Professor Saul Morson

April 25, 2016

Congratulations to Saul Morson, Lawrence B. Dumas Professor of Arts and Humanities, Professor of Slavic Languages and Literatures, for receiving the 2015-2016 Faculty Honor Roll Award from Associated Student Government.  Morson was also featured in College Magazine's "Top Ten Professors at Northwestern" on March 29, 2016.

Professor Morson and Northwestern University President and Economics Professor Morton Schapiro are co-editors of The Fabulous Future? America and the World in 2040 (Northwestern University Press; May 29, 2015).  Morson and Schapiro co-teach Humanities 260/Slavic 396 in winter quarter, which explores the process of decision making.

The book was inspired by Fortune magazine’s 1955 publication of The Fabulous Future: America in 1980, in which influential Americans at the time made predictions about science, technology, health and the economy 25 years in the future—many of which missed the mark.  In their introduction, Morson and Schapiro discuss their interest in asking important questions and opening a dialogue on many key issues facing America and the rest of the world.  They invited specialists from diverse fields to share their expectations for the future on topics including economics, politics, religion, health, human rights, science, technology and the environment, as well as education and communication. 

Morson and Schapiro have appeared on several TV and radio programs discussing their book, including Book TV, a C-SPAN Book Discussion (6/8/15), Chicago Tonight (6/30/15), and WGN Radio (7/6/15)

March

Professor Martina Kerlova

March 28, 2016

Martina Kerlovva won a 2016 Arthur Vining Davis Digital Humanities Summer Faculty Workshop stipend for her course, Prague: City of Cultures, City of Conflict, co-listed in the Department of Slavic Languages and Literatures and the Department of German.

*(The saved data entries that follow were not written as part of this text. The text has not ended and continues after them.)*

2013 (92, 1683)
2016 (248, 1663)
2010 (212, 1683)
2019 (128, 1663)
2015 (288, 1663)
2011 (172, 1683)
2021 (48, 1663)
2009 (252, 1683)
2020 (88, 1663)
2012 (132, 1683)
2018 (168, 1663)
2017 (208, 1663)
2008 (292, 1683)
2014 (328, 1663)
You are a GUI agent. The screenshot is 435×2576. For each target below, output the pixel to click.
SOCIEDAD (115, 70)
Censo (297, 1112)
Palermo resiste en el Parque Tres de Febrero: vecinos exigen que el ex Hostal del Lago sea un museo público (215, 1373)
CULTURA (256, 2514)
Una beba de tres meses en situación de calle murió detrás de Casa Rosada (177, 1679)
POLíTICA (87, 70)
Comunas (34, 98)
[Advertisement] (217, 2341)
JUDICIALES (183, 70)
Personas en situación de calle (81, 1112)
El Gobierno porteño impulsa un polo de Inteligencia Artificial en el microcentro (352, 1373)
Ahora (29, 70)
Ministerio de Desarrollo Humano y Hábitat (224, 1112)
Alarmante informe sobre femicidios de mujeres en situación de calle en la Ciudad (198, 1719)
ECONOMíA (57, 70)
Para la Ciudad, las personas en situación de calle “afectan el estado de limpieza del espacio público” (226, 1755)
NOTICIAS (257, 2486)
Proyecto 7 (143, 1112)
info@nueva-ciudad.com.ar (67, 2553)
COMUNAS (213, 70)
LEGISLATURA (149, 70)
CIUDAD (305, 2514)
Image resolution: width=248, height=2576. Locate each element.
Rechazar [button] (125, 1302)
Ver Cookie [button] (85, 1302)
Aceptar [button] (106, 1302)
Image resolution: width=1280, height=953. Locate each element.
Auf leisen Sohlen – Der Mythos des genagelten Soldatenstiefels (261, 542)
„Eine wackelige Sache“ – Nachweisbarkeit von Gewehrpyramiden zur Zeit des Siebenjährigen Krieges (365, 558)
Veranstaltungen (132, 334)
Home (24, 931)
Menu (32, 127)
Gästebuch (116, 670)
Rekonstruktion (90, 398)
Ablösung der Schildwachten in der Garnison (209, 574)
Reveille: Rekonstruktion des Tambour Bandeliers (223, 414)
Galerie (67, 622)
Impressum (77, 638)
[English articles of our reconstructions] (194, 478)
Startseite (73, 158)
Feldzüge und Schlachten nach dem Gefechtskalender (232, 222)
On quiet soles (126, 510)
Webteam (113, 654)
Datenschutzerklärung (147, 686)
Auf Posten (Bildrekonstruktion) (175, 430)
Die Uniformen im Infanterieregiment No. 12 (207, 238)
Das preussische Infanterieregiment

Martina is developing an interactive platform reflecting the historical, geographical and geopolitical background to the central themes discussed in the course. Her course aims to understand the development of Prague over the past two centuries from a multicultural, democratic city to a homogeneous, communist one, and ultimately to its present open and capitalist incarnation. The students in the course will research the changes that transformed Prague and make them visually more present in the classroom to enhance a multi-dimensional understanding of the discussed material.

Blair Dunbar and Weronika Wasilewski Win Fulbrights!

March 2, 2016

Slavic Major Blair Dunbar received the 2015-2016 Fulbright U.S. Student Award to Russia!  The prestigious Fulbright program is a flagship international educational exchange program.  Blair is representing the United States as a cultural ambassador while she is overseas, helping to enhance mutual understanding between Americans and Russians.  Blair also had an article published in the 2015-2016 Northwestern Undergraduate Research Journal (Vol 11), titled Why Tolstoy was Wrong: Peasant Rebellion in Post Emancipation Russia.  Weronika Wasilewski also won a Fulbright in 2016, to teach in Poland at the Philological School of Higher Education in Wroclaw, in the Faculty of Modern Languages.  Congratulations, Blair and Weronika!!!

January

Professor Clare Cavanagh

January 11, 2016

On December 17, 2015, Cavanagh presented at the 92nd Street Y in New York with renowned American poet Charles Simic on the works of Wislawa Szymborska (1923-2012), one of Poland's most-read and best-loved poets.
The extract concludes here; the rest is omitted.